Throughout the years, I have used many Spanish dictionaries, but I always come back to this one, because it gives me answers, it gives me an exhaustive collection of words, from those archaic or not much in use nowadays, to those just used in some regions of Spain, or in some countries in the Americas, to those I use in my daily life. I love the simple and understandable way the words are defined and put into context,  that the dictionary is pan-Hispanic, the top-notch etymology!

Having said so, this edition was launched more than 10 years ago, so one sees deficiencies and limited explanations of more modern words. However, the main deficiency is the CD-Rom's archaic software, which is really old and odd.

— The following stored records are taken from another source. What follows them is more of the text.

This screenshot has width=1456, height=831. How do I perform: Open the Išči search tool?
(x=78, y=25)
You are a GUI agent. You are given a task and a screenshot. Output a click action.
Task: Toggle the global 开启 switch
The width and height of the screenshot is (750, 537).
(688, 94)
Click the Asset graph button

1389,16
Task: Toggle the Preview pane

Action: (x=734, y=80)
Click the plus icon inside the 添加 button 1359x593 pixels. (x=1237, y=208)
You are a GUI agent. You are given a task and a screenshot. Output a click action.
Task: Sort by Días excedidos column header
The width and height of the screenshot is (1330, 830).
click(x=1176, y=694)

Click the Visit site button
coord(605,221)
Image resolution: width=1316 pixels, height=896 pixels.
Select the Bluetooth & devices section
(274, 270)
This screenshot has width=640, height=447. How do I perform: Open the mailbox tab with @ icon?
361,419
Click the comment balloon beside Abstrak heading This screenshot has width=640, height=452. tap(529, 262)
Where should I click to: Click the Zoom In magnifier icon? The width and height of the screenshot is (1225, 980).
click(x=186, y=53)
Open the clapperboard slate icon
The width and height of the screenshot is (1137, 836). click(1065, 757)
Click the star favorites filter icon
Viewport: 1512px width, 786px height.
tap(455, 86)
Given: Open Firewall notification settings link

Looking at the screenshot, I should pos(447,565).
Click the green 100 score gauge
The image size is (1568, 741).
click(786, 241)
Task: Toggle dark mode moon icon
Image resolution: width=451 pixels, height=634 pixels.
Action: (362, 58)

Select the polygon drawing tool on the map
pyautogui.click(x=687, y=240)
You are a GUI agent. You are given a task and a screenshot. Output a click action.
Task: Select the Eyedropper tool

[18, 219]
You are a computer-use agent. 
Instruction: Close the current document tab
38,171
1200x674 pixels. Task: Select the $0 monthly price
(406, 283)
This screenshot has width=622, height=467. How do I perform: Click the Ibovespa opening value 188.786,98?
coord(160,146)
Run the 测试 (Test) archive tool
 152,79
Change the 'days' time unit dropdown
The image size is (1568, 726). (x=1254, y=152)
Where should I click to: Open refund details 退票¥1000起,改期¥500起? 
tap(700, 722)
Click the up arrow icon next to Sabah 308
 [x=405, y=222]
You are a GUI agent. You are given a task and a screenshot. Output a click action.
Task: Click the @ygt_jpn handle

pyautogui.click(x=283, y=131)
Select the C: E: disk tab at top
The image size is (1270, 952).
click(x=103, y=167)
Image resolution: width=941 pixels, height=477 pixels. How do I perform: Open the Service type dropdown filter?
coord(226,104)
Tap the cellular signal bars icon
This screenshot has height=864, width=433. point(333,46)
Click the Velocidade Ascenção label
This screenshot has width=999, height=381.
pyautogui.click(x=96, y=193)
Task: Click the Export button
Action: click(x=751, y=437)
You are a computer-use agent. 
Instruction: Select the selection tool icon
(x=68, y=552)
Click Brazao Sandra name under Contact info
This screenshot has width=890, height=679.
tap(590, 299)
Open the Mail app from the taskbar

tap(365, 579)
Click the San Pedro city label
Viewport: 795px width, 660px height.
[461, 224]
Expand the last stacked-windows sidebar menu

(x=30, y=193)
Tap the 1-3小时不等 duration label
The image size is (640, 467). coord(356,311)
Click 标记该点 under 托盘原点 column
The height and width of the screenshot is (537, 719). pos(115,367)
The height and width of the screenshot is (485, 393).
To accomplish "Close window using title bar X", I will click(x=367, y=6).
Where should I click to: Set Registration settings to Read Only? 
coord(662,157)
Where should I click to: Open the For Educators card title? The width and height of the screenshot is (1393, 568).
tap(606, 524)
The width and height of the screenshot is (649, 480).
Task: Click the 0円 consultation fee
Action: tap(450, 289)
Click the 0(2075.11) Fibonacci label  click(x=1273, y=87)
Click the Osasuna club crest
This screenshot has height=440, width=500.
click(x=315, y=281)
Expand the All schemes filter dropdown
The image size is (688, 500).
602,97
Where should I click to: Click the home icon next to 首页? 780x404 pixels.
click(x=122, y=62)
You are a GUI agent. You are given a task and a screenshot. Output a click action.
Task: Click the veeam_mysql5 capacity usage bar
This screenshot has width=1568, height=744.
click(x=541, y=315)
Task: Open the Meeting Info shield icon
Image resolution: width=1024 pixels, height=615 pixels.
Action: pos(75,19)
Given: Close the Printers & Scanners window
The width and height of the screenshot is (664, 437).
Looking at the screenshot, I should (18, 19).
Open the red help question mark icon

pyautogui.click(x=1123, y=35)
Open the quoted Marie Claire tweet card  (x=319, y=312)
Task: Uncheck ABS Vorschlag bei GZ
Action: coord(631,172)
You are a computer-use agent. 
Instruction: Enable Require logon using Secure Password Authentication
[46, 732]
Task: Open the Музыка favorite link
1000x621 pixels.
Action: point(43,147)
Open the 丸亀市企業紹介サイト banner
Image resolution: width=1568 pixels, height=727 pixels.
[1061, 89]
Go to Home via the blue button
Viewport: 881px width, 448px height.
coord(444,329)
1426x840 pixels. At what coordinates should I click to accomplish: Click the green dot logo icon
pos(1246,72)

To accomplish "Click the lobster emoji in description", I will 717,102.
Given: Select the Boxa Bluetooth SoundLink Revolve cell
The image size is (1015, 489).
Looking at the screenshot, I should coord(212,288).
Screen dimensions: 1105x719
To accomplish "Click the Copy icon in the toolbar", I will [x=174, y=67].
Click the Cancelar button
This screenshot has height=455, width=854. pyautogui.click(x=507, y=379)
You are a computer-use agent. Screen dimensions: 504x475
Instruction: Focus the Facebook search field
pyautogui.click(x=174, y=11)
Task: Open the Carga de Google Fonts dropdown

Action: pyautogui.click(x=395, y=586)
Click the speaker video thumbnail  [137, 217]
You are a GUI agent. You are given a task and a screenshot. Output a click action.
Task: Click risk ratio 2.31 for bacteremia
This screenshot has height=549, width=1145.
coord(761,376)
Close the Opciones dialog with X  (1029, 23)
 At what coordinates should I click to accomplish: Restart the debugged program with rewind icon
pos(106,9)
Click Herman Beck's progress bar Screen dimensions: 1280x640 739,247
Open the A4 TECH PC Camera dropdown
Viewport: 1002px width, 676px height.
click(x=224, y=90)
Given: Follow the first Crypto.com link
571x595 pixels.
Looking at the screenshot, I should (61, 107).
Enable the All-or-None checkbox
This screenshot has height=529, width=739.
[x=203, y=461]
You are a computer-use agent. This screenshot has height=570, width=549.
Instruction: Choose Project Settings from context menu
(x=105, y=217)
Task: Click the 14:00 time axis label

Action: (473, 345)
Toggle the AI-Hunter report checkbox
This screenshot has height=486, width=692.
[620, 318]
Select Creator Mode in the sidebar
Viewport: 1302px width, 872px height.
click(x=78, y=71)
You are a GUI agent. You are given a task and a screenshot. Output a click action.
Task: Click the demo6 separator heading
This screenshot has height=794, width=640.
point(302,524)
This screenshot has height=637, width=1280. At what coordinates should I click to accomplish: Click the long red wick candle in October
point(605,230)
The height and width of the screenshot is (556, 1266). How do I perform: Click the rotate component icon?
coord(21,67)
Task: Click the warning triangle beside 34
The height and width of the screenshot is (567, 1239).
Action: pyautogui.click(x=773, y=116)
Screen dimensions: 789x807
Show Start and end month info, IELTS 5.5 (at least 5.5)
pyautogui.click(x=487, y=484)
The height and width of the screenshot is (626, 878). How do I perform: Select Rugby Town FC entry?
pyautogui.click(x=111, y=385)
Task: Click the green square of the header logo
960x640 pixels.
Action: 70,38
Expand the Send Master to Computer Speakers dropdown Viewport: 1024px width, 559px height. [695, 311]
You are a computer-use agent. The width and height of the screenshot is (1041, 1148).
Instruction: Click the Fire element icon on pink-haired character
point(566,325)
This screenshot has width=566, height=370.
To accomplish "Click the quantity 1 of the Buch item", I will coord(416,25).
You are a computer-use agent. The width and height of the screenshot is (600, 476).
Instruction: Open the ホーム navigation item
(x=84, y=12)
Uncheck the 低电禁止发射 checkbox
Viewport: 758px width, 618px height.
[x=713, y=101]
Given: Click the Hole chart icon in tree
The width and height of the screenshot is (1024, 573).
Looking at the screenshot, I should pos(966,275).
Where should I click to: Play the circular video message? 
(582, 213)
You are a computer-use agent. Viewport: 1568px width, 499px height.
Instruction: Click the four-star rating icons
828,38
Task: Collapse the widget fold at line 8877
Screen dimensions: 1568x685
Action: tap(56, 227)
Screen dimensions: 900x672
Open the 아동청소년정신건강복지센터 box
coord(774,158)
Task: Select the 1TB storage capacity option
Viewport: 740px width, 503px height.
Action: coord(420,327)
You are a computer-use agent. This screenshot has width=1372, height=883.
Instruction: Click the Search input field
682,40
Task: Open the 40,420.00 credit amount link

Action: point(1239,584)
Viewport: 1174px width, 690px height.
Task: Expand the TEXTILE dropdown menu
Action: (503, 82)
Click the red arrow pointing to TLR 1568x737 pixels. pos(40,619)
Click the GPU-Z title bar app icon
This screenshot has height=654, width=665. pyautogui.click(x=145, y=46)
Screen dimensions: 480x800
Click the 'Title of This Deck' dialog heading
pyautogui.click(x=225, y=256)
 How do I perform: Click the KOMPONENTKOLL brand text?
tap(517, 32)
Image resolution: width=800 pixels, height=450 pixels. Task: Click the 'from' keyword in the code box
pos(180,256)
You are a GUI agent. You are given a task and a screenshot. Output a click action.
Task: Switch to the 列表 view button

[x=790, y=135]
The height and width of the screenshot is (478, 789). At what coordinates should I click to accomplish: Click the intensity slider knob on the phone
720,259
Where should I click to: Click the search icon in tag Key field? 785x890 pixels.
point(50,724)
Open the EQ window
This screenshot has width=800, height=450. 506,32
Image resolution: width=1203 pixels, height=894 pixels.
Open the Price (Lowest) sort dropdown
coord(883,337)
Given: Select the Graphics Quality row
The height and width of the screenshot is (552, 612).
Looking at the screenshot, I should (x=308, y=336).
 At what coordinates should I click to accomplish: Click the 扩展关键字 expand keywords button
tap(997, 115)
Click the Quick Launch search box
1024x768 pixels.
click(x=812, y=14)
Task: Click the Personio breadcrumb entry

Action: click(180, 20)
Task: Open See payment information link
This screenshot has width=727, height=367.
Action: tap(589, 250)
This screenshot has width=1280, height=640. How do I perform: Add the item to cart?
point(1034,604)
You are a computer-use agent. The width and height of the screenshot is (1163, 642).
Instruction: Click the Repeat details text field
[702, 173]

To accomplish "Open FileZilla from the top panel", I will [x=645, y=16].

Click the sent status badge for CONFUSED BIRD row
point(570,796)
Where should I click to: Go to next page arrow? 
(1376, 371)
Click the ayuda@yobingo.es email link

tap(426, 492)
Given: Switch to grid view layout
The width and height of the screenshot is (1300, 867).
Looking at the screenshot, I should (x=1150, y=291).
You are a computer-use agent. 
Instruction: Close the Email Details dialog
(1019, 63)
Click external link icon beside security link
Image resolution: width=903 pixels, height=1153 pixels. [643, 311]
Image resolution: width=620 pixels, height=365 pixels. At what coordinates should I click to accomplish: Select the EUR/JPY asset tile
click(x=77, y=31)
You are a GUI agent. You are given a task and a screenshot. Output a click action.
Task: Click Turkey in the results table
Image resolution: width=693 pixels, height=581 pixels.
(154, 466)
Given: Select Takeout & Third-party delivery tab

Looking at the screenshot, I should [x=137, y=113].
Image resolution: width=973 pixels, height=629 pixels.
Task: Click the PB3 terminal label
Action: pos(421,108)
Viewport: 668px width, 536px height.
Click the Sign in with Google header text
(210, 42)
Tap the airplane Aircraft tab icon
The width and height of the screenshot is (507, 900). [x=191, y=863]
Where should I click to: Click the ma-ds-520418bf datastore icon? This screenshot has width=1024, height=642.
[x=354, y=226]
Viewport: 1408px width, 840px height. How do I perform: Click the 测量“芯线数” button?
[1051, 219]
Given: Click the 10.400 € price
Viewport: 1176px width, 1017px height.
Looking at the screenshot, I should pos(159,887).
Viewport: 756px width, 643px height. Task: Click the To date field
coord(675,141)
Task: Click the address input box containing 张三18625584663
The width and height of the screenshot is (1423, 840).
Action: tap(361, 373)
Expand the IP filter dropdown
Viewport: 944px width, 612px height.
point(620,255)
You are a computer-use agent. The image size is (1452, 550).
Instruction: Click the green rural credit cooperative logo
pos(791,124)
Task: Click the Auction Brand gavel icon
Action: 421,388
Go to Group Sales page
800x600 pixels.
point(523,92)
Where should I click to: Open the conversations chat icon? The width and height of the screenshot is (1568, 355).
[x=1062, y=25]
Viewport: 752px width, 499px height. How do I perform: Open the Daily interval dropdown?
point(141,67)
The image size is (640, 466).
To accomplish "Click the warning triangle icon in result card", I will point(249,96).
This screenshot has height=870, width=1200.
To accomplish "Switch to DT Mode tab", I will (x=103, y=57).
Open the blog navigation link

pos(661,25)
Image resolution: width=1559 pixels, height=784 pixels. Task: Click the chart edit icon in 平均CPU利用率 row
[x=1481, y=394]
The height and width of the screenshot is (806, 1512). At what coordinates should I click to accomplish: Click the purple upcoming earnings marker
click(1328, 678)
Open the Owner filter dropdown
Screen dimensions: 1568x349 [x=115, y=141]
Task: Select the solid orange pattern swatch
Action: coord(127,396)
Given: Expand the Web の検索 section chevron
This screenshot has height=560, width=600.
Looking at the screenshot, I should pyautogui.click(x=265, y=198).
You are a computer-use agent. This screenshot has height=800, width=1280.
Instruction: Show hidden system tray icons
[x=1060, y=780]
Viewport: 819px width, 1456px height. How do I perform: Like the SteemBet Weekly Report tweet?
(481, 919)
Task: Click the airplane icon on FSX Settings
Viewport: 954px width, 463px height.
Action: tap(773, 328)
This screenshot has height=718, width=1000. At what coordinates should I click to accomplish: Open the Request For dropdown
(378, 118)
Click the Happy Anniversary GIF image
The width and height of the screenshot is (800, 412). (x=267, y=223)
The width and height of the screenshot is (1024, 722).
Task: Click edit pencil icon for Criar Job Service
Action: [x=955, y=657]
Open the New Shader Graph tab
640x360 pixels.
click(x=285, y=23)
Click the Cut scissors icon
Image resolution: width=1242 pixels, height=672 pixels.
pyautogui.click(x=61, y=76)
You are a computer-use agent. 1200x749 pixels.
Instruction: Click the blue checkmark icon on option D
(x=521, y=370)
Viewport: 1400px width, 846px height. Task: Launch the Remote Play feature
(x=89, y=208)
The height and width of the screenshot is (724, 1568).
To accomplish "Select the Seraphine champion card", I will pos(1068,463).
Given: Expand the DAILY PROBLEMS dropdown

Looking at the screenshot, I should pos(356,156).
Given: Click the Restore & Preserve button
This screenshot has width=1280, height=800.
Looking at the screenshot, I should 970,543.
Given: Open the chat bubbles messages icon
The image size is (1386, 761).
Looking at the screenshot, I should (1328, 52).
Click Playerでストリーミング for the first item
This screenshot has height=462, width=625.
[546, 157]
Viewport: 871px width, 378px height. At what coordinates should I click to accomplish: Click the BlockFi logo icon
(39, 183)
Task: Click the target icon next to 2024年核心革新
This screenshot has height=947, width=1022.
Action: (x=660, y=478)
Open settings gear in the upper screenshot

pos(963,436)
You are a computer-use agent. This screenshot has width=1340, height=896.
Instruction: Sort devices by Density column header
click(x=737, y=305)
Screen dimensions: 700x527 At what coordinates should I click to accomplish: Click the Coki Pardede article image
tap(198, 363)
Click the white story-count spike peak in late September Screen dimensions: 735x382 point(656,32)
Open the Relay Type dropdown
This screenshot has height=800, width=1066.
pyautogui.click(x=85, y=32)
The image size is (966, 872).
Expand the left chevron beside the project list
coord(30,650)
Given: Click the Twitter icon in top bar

Moreover, given the fact that the RAE's website offers consultation of the dictionary for free, one wonders why the pricing of the CD-Rom is so exorbitant?!

The good things about the CD version are:
> Fast opening and closing down,
> Easy to use interface.
> You can cut, paste and print without any hustle.
> The dictionary offers basic search (consulta básica), which is the one I usually use, but also a complex advanced research (consulta avanzada) that allows you to search for specific phonemes, morphemes or even backwards, among other options, which is perfect for linguists.

Among the deficiencies of the CD version, bear with me, the installation program is 10+ years old, so it is very rudimentary for modern standards. To start with, it does not self-install on insertion, you have to locate the install program and launch it. The visual design of the dictionary is bland and boring, with limited visual contrast. Moreover, many display options are not clearly visible, but only accessible via the settings like, for example,  the size and colouring of the text. On the other hand, you cannot change the display font, something that I always love. 

Let's rejoice, the new edition of the dictionary has been launched mid October 2014. We can only hope that the updated version of the dictionary and the CD will be as good as ever regarding contents,  but with an user-friendly up-to-date software CD-Rom.